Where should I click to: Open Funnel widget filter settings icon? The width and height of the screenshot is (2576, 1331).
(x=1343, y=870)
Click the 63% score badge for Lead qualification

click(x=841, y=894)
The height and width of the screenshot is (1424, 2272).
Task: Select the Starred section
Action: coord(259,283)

→ Problem requirements: Reproduce the entries in full, exactly as written.

→ Expected output:
Where should I click to: Open Funnel widget filter settings icon? The width and height of the screenshot is (2576, 1331).
(x=1343, y=870)
Click the 63% score badge for Lead qualification

click(x=841, y=894)
The height and width of the screenshot is (1424, 2272).
Task: Select the Starred section
Action: coord(259,283)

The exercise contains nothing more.